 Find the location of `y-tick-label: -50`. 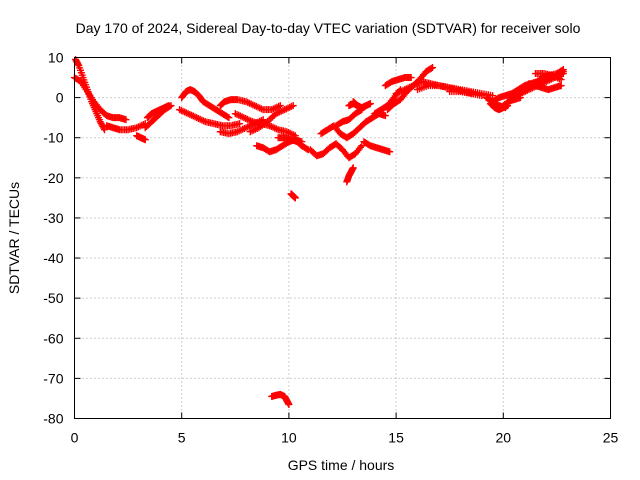

y-tick-label: -50 is located at coordinates (53, 298).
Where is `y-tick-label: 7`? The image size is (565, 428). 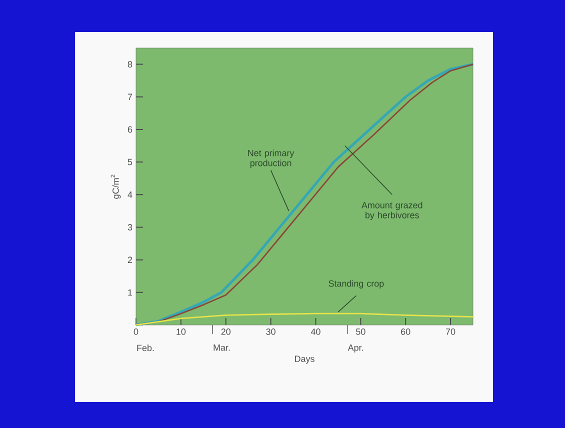
y-tick-label: 7 is located at coordinates (130, 97).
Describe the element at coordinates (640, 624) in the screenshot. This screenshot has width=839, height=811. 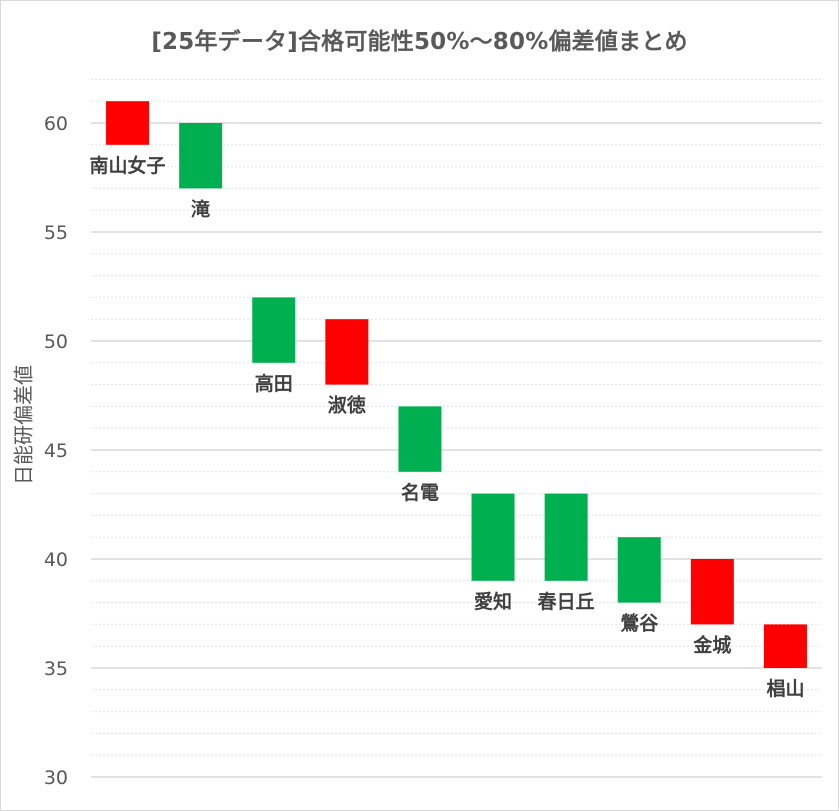
I see `bar-label: 鶯谷` at that location.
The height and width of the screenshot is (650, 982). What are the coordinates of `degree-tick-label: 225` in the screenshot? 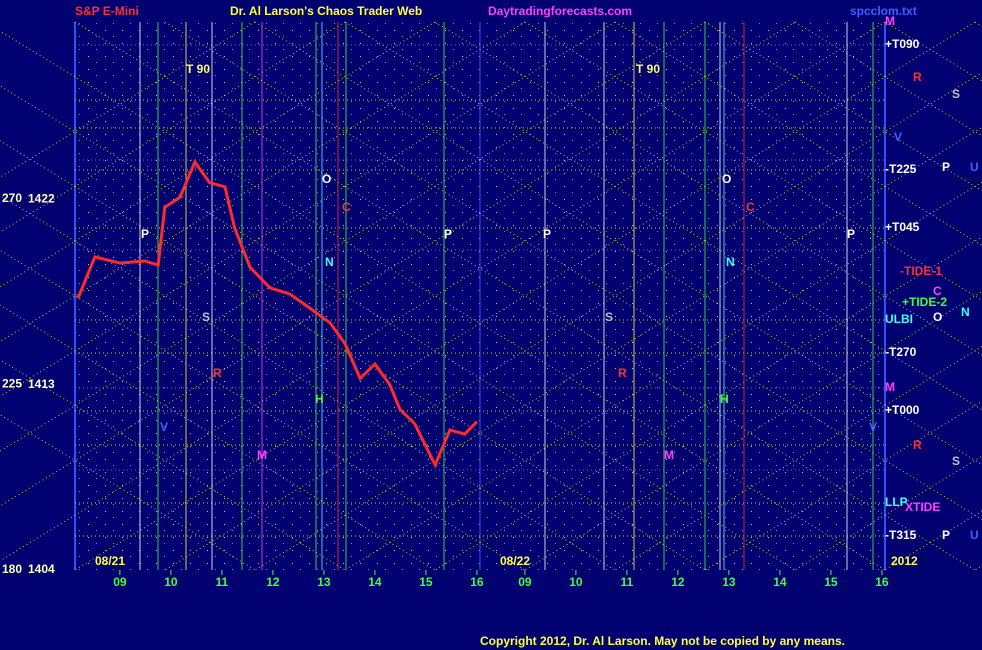 It's located at (12, 383).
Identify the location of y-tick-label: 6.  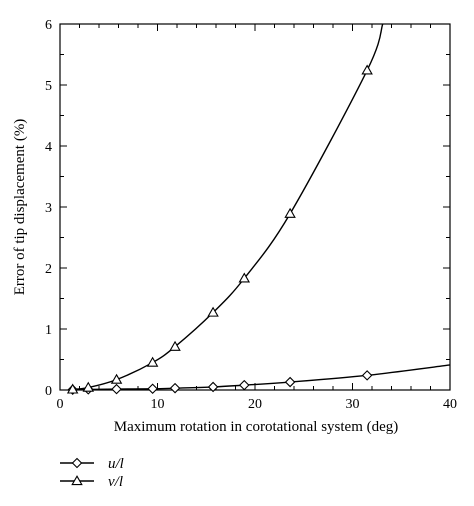
(48, 26).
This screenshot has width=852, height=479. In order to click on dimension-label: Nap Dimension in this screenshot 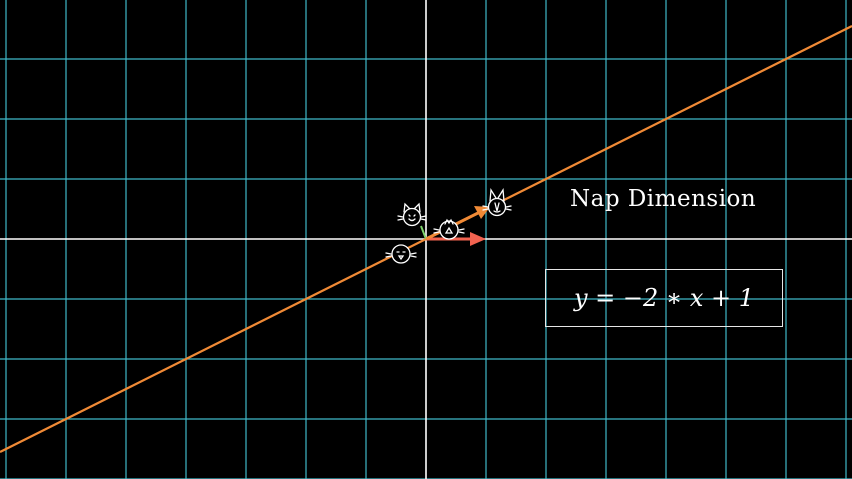, I will do `click(664, 199)`.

####

• WHAT THIS TASK INVOLVES
Can you give everything in the records from the line containing "is (565, 428)." down to the line containing "at that location." as a JSON list of strings, one string per line, skipping blank lines and leaving the pictures out?

• SOLUTION FOR THIS EXERCISE
[
  "Where is `y-tick-label: 7`? The image size is (565, 428). ",
  "y-tick-label: 7 is located at coordinates (130, 97).",
  "Describe the element at coordinates (640, 624) in the screenshot. This screenshot has width=839, height=811. ",
  "I see `bar-label: 鶯谷` at that location."
]